Weiner has firsthand experience of similar disinformation nearly derailing a painstakingly negotiated compact establishing tribal water rights in Montana in 2013.
“It became a poster child for some folks up on the Flathead Reservation who were basically shopping anti-government conspiracy theories” to whip up the opposition, he said. The false narratives that the compact was part of a larger global conspiracy that would somehow transport Montana water to China rang true to opponents of the water deal and the GOP-controlled Legislature responded by killing the compact in committee.
“We’d never seen that before and didn’t really know how to deal with it,” recalled Weiner, who was working for the state of Montana’s Reserved Water Rights Compact Commission at the time.
State water officials were able to regroup and get the compact through the Legislature two years later and Congress approved it in 2020. Interior Secretary Deb Haaland signed it in September.
Vitriol, at Stony Brook University, said political actors who peddle conspiracy theories know that repeating and disseminating disinformation can create “an illusion of truth” that galvanizes a constituency to a particular cause.
“Often, the endorsement of conspiracy beliefs are ways of expressing symbolically one’s identity, one’s values, one’s opposition to policy or change,” he said. “They’re scared. This is threatening, this is challenging their way of life. This is on a scale that’s really hard to grasp. And their livelihoods are threatened by this” change being considered by policy makers.
Understanding the underlying factors at play can help leaders identify the real reasons behind the opposition. But changing someone’s view requires building trust, Vitriol said.
“Leaders need to meet these folks on their own level. They need to understand their perspective and where they’re coming from,” he said. “They need to use the trust that those individuals invest in them to challenge their willingness to ignore facts and evidence.”
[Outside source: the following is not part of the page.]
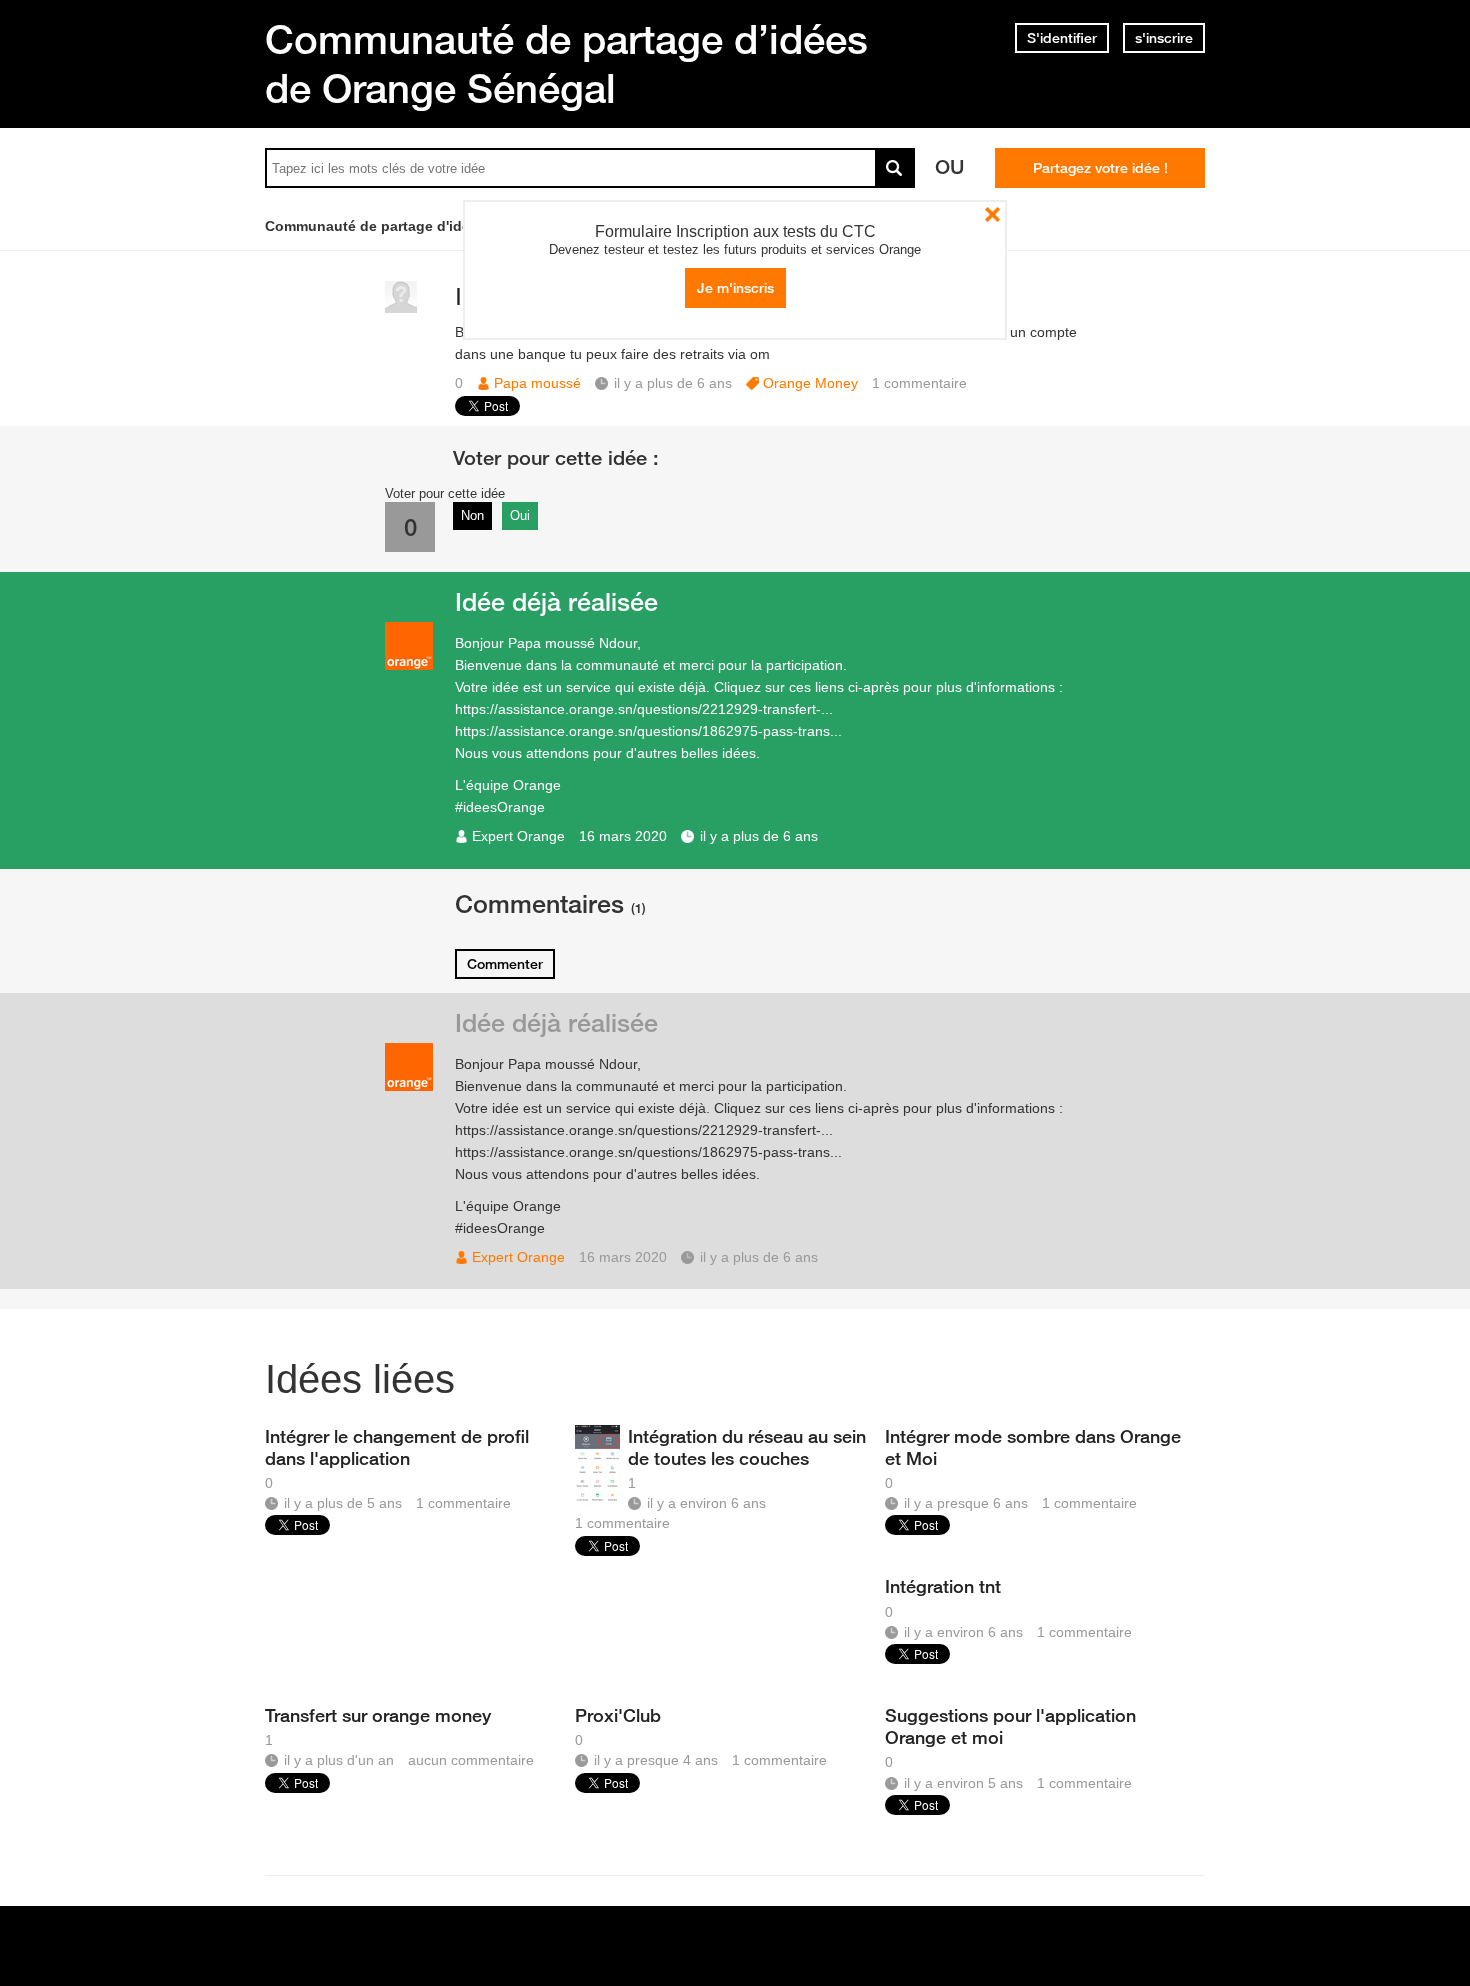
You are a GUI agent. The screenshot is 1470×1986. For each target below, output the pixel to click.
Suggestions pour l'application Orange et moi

Weiner said that dynamic played out this year to calm escalating tensions in Klamath, Oregon.
“One of the useful things that happened last summer is that there were cooler headed folks in the irrigation community putting the word out repeatedly and publicly on Facebook, and what have you, saying, ‘We don’t need this, this is not good for our communities and will not help us resolve our issues.”
Since then, negotiators have been building direct lines of communication between the tribes and the irrigation community to understand “what their needs are and where they feel most threatened,” Weiner said.
The strategy will be put to the test next summer, which is expected to be the third year of drought conditions, based on the latest projections.
“If the year is bad (and) we are not able to come up with some sort of ameliorative plan, all of the good intentions and the relationship building we’ve tried to do can’t survive this many consecutive bad years,” he said. “That’s the fear. But we’re just trying to talk to each other and see if we can do it.”